What you will do: From the records below, extract each line that contains the string "Toggle". Treat uppercase and lowercase letters as different.

Data to process:
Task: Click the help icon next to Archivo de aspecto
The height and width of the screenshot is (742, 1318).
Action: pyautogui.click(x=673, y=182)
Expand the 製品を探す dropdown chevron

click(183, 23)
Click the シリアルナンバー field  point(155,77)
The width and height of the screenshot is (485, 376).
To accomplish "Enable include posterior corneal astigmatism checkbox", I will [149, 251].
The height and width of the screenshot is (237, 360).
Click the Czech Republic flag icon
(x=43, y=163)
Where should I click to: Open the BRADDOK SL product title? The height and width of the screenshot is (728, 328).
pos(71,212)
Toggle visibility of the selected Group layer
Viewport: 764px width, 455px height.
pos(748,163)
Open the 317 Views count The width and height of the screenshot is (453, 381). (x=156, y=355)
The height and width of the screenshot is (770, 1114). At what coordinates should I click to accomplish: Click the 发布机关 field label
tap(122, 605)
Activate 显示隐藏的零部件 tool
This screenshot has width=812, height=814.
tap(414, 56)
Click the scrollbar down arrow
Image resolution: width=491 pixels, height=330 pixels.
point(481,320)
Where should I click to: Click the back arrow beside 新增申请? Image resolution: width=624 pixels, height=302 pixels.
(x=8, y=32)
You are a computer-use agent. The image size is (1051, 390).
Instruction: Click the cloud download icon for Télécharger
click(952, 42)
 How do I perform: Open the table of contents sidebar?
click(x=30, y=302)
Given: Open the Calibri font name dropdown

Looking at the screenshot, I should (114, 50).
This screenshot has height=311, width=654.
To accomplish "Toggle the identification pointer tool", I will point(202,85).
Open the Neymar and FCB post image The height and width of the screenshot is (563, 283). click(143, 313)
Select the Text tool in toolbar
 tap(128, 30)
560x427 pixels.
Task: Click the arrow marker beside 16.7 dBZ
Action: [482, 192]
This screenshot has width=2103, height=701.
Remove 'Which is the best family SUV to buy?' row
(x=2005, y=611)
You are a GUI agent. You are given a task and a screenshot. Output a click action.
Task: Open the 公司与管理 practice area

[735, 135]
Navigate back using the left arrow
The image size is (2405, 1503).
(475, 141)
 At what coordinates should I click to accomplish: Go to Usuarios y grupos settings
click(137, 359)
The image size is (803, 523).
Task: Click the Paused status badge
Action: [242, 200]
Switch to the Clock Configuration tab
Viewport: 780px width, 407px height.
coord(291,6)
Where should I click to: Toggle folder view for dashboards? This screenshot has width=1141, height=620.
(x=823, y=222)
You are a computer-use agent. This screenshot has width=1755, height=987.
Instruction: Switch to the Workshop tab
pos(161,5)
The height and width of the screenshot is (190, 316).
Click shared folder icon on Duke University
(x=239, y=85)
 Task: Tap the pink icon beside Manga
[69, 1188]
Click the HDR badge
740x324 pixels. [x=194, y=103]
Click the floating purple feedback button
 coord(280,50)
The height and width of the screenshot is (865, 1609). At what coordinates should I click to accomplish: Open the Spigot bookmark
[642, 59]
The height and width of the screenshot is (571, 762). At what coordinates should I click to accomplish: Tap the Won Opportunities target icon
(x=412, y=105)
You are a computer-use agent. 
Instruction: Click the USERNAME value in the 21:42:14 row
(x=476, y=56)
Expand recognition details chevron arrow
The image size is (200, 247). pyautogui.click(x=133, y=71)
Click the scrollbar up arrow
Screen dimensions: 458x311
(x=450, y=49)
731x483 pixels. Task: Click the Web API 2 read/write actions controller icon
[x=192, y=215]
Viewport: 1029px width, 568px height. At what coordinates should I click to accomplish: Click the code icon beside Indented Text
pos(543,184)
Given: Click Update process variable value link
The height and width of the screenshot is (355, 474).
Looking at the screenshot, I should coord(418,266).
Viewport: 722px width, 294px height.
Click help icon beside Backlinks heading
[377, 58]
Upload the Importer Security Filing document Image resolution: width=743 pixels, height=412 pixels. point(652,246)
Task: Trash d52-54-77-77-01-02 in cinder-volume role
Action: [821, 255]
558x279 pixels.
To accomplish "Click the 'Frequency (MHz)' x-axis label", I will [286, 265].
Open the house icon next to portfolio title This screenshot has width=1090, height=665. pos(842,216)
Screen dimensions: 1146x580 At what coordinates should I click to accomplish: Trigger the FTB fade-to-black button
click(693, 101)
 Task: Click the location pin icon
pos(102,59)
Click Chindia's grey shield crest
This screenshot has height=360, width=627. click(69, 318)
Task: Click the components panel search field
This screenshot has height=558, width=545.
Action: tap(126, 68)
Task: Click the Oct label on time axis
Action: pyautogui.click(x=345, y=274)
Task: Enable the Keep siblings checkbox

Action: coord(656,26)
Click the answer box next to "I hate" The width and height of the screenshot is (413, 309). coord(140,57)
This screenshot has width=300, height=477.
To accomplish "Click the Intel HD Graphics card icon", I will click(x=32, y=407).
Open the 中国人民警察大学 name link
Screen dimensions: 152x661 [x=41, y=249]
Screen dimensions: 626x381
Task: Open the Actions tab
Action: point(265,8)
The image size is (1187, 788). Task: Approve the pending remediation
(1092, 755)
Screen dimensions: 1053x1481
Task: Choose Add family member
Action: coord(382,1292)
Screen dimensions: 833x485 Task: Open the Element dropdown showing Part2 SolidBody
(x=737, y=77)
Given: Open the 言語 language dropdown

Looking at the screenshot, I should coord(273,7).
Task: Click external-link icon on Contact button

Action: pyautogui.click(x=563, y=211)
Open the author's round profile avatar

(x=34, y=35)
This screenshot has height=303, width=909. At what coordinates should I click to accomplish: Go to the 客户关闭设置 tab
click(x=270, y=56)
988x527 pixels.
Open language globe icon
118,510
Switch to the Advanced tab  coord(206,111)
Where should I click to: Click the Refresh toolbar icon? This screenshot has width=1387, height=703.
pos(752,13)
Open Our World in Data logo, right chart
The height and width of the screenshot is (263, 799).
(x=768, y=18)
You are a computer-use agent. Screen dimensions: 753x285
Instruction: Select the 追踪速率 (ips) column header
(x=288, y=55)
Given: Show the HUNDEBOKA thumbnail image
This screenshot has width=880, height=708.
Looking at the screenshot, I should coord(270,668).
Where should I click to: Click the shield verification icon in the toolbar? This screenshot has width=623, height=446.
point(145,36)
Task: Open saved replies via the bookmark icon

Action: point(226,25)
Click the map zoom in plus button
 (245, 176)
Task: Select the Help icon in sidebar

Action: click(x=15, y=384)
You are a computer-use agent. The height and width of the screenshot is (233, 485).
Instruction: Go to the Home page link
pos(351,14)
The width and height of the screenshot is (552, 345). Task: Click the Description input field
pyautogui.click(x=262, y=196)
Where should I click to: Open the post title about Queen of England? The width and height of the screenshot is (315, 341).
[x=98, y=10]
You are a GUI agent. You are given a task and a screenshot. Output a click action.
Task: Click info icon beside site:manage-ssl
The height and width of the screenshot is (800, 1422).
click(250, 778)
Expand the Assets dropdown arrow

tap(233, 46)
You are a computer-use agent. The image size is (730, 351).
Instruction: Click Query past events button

Solution to this problem:
Toggle visibility of the selected Group layer
To accomplish "Toggle the identification pointer tool", I will point(202,85).
Where should I click to: Toggle folder view for dashboards? This screenshot has width=1141, height=620.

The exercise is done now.